Member of the Legislative Assembly of Alberta for Red Deer-South
- Incumbent
- Assumed office April 16, 2019
- Preceded by: Barb Miller

Personal details
- Party: United Conservative Party
- Occupation: accountant, lawyer

= Jason Stephan =

Canadian politician

Jason Stephan is a Canadian tax lawyer, chartered accountant and politician elected in the 2019 Alberta general election to represent the electoral district of Red Deer-South in the 30th Alberta Legislature as a member of the United Conservative Party. Stephan is the founder of the Red Deer Taxpayers Association.

== Political career ==
MLA Stephan currently serves on the Standing Committee on Alberta's Economic Future as well as the Standing Committee on Public Accounts. Mr. Stephan has previously served on the Select Special Committee to Examine Safe Supply, the Standing Committee on Privileges and Elections, Standing Orders and Printing, as well as the Select Special Information and Privacy Commissioner Search Committee among others.

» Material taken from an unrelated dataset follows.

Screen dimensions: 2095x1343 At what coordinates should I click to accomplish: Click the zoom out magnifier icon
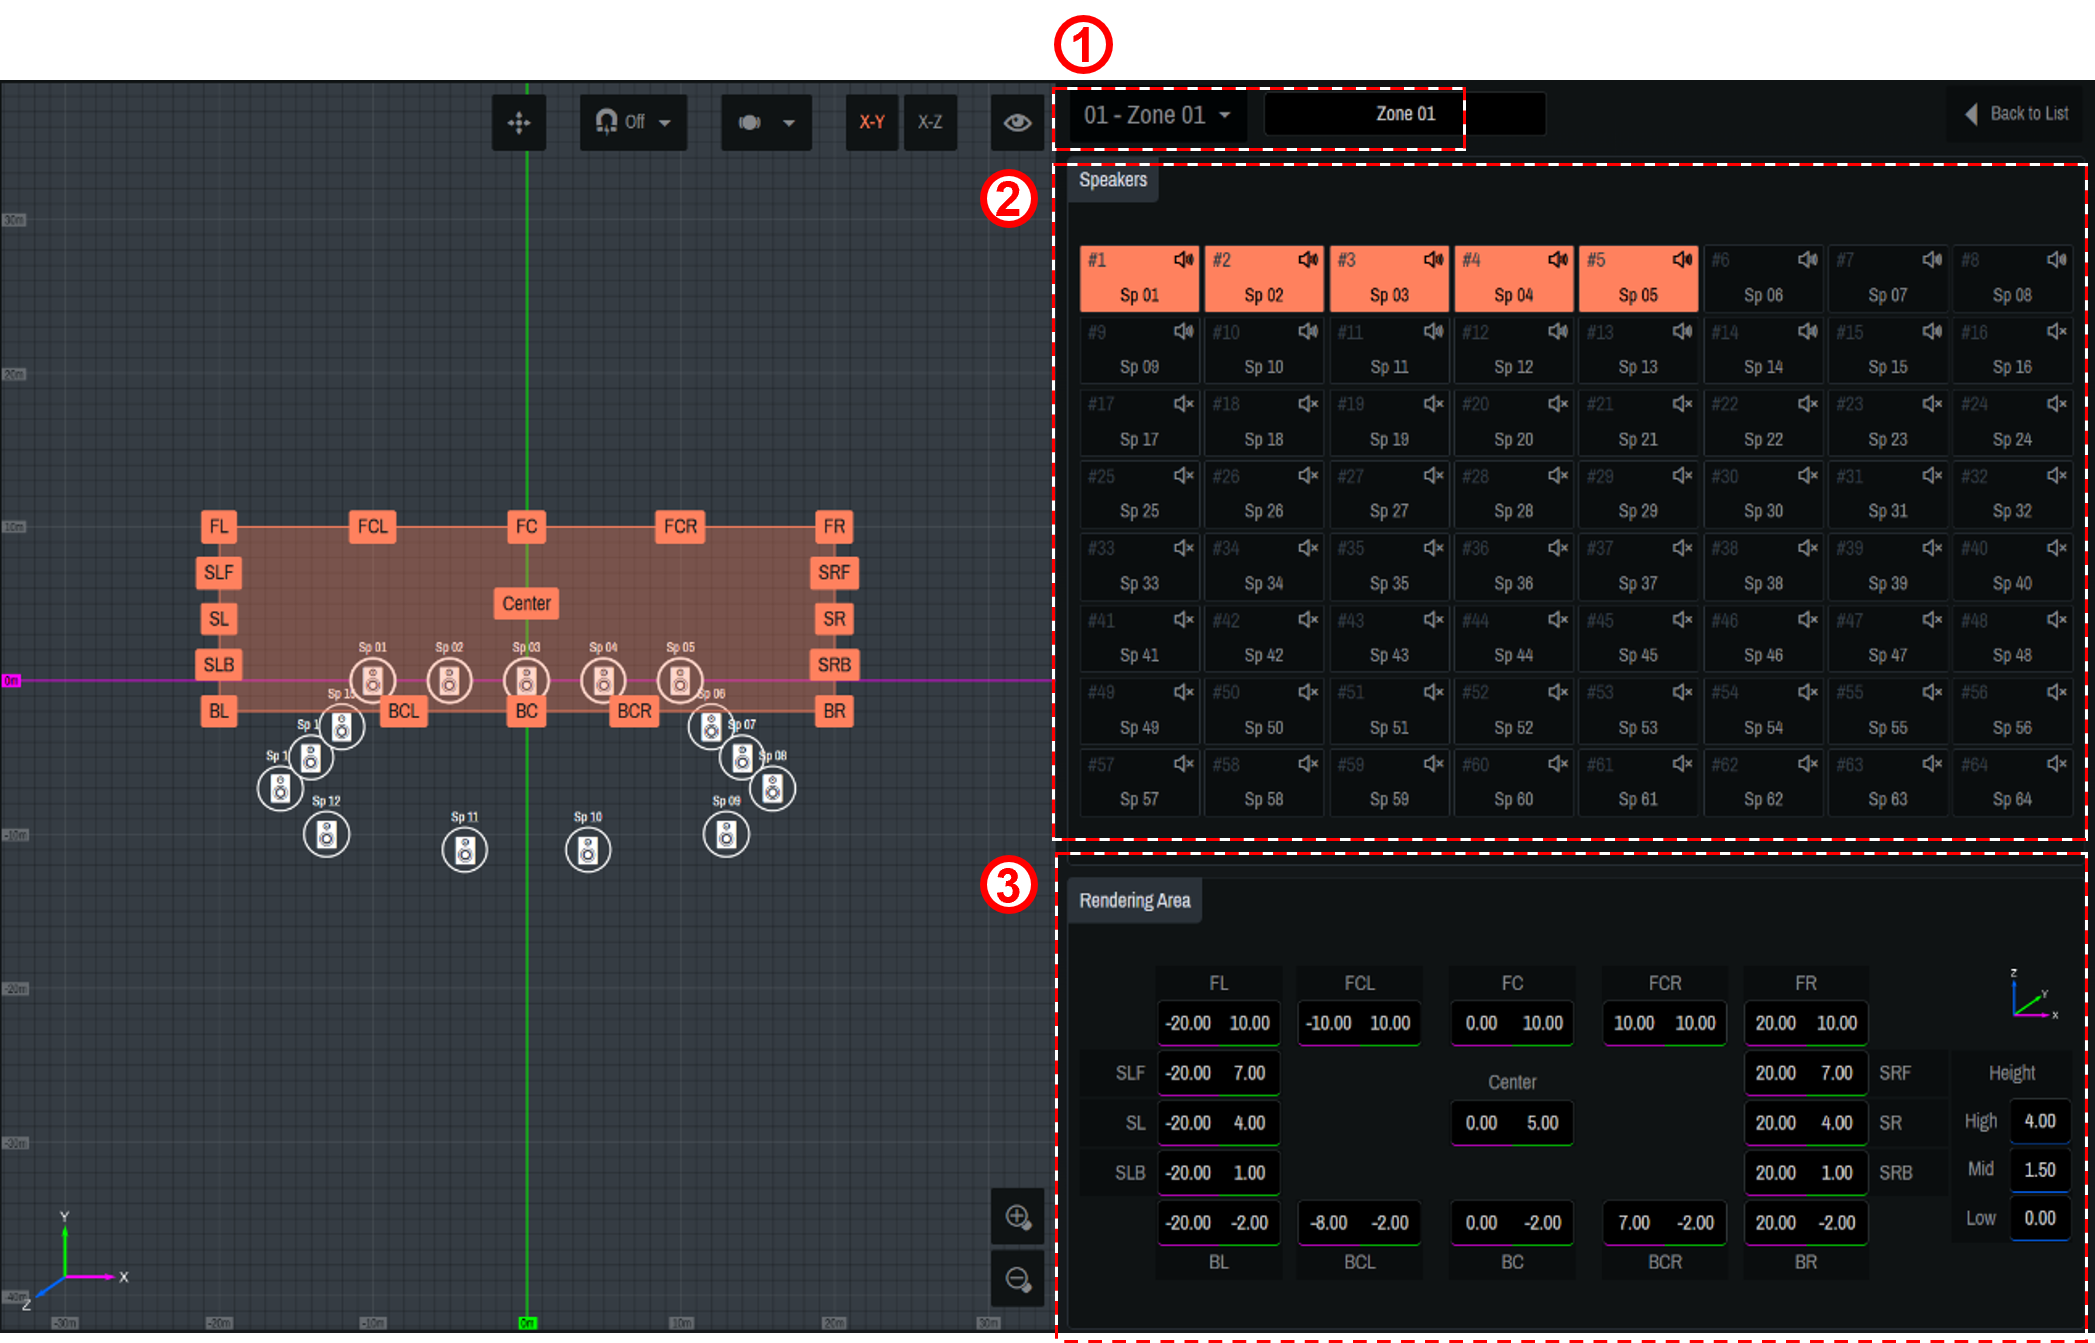(x=1017, y=1278)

Jason Stephan has been an outspoken critic of Canada's equalization system and of the federal government's Just Transition Plan, often speaking to them as ways the federal government takes advantage of Alberta.

As a legislator, MLA Stephan has pushed for accountability on multiple projects, including the AHS expansion of the Red Deer Hospital and more funding into primary care.

In January 2021, Stephan was found to be vacationing in Phoenix, Arizona, during the ongoing COVID-19 pandemic and was asked to resign from his position on the Treasury Board as a result. He defended his choice by stating that “International travel, in and of itself, does not negatively impact Alberta’s COVID curve if it is done responsibly.” He also said that "I do not consider myself an exception to health guidelines. I have never asked Albertans to do things that I myself would not do – and that includes not travelling". Later that year, Stephan requested for a public inquiry into harms of COVID-19 restrictions, often being more critical of restrictions during the pandemic.

During the 2024 United Conservative Party Annual General Meeting, Stephan supported a member statement in the legislature, stating that he supported the citizen initiative process to be used to hold a referendum on “late-term abortion.” As minister of constitutional affairs, he became the first Alberta MLA to publicly express support for an independence referendum. In March 2026, Stephan reiterated his support for an independence referendum in an op-ed to Western Standard.

A recall petition against Stephan was approved by Elections Alberta on November 14, 2025. Signature collection ran from November 26, 2025, to February 23, 2026, and did not gather the required 14,508 signatures.

==Electoral history==
===2023 general election===

v; t; e; 2023 Alberta general election: Red Deer-South
| Party | Candidate | Votes | % | ±% |
|  | United Conservative | Jason Stephan | 13,469 | 56.06 | -4.25 |
|  | New Democratic | Michelle Baer | 9,976 | 41.52 | +15.98 |
|  | Green | Ashley MacDonald | 274 | 1.14 | +0.22 |
|  | Wildrose Loyalty Coalition | Jesse Stretch | 160 | 0.67 | – |
|  | Solidarity Movement | Pamela Liebenberg | 146 | 0.61 | – |
| Total |  |  | 24,025 | 99.36 | – |
| Rejected and declined |  |  | 155 | 0.64 |
| Turnout |  |  | 24,180 | 61.81 |
| Eligible voters |  |  | 39,120 |
|  | United Conservative hold |  | Swing |  | -10.11 |
Source(s) Source: Elections Alberta

===2023 UCP Red Deer-South nomination contest===
March 4, 2023

Candidate
| Votes | % |
| Jason Stephan | 591 | 71.7 |
| Adele Poratto | 233 | 28.3 |
| Total | 824 | 100.00 |

===2019 general election===

v; t; e; 2019 Alberta general election: Red Deer-South
| Party | Candidate | Votes | % | ±% |
|  | United Conservative | Jason Stephan | 16,159 | 60.31% | 8.11% |
|  | New Democratic | Barb Miller | 6,844 | 25.54% | -10.31% |
|  | Alberta Party | Ryan Mcdougall | 3,244 | 12.11% | 6.82% |
|  | Freedom Conservative | Teah-Jay Cartwright | 299 | 1.12% | – |
|  | Green | Lori Curran | 246 | 0.92% | -0.48% |
| Total |  |  | 26,792 | – | – |
| Rejected, spoiled and declined |  |  | 161 | 58 | 12 |
| Eligible electors / turnout |  |  | 37,495 | 71.92% | 19.90% |
|  | United Conservative gain from New Democratic |  | Swing |  | 13.27% |
Source(s) Source: "79 - Red Deer-South, 2019 Alberta general election". officialresults.elections.ab.ca. Elections Alberta. Retrieved May 21, 2020.